Law Professor Jonathan Turley Stars in Witness Opening Statements | Eastern North Carolina Now

Publisher's note: This post appears here courtesy of the LifeZette, and written by David Kamioner.

    George Washington University law professor Jonathan Turley clearly outshone his fellow witnesses on Wednesday in opening statements before the House Judiciary Committee's first impeachment hearings against President Donald Trump.

    Turley's measured, historical, and solemn address contrasted greatly with the shrill polemics and partisan posturings of the three other law professors called to testify on this day.

    First up was Harvard Law professor Noah Feldman. Seeming as nervous as a first grader at a talent show, Feldman relied on quivering indignation and political sound bites to make his case.

    His presentation was completely predictable.

    Following that, Stanford Law professor Pamela Karlan is proof of what happens to academic standards at a school that decades ago removed a class on western civilization as an academic requirement.

    Karlan, voice unsteady with emotion, repeated Democrat talking points one by one. At one juncture, she seemed close to tears.

    So much for dispassionate reasoned analysis.

    She is of the ideological school that compares President Trump to a royal despot. (In that league, she is joined by famed thinker and constitutional scholar Barbra Streisand.)

    Professor Michael Gerhardt of the University of North Carolina was dull to the level of somnolence. He is pro-impeachment and dutifully repeated the Democrat mantras.
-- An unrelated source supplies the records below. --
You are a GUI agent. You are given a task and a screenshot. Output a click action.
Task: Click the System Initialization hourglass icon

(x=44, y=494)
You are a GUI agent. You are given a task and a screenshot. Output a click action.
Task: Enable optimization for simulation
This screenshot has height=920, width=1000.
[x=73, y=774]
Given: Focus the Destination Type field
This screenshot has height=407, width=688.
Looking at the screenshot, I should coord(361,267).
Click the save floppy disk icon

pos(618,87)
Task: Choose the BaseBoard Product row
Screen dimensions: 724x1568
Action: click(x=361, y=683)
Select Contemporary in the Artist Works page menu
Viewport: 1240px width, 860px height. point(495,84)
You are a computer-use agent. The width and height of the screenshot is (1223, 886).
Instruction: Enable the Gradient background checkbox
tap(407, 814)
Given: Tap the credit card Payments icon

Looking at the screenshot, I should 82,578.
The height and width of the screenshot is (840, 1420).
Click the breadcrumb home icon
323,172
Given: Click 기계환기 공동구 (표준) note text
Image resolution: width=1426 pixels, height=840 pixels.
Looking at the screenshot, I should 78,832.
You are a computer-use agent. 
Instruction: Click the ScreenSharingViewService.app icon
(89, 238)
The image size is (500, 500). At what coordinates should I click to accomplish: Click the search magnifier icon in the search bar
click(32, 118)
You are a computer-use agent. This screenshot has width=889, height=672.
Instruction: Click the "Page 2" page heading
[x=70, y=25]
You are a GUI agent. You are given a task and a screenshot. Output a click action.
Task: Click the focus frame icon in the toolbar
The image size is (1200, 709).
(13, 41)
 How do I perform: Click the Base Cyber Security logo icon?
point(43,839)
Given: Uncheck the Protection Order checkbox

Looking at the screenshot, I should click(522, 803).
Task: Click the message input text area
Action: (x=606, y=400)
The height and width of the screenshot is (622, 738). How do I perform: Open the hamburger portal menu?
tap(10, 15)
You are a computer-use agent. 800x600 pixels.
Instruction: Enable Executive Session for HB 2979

    By contrast, the star of the today so far is Jonathan Turley.

    Turley laid out a coherent anti-impeachment case, while noting he was not a political supporter of the president. He said that while the president's actions may be problematic, they do not rise to impeachment.

    Turley heavily criticized the Democrat-run process because, he said, "This is not how you impeach an American president."

    He used the impeachment of Democrat President Andrew Johnson in 1868 as an example of a 19th century post-Civil War Republican Party run amok in animus toward a president so much so that they impeached him on flimsy grounds.

    Turley quoted Republicans who saw through this - and bucked their party leadership in the Senate to vote no.

    Johnson was acquitted in the Senate by one vote.

    Turley even slyly threw in "Profiles in Courage," a 1956 book ghostwritten by Ted Sorensen for then-Sen. John F. Kennedy (D-Mass.) - in which the courage of GOP Sen. Edmund Ross of Kansas in voting "no" to impeachment is held up as noble and correct.

    He finished off with a powerful closing in quoting a line from the 1966 film "A Man for all Seasons." The film was about Thomas More and his conflict with English King Henry VIII over a royal divorce.

    In it, the More character, played with genius by Paul Scofield, upbraids a potential son-in-law who wants to put partisan passion over law.

    Here is the clip. In this writer's view, it's one of the most brilliant scenes in film history.

    The Democrats running this Judiciary hearing are showcasing today's witnesses in order to try to give an intellectual and academic justification for their nakedly partisan program.

    Three of the witnesses obeyed Dem orders - and parroted the party line.

    Turley, like Thomas More, dared to think for himself.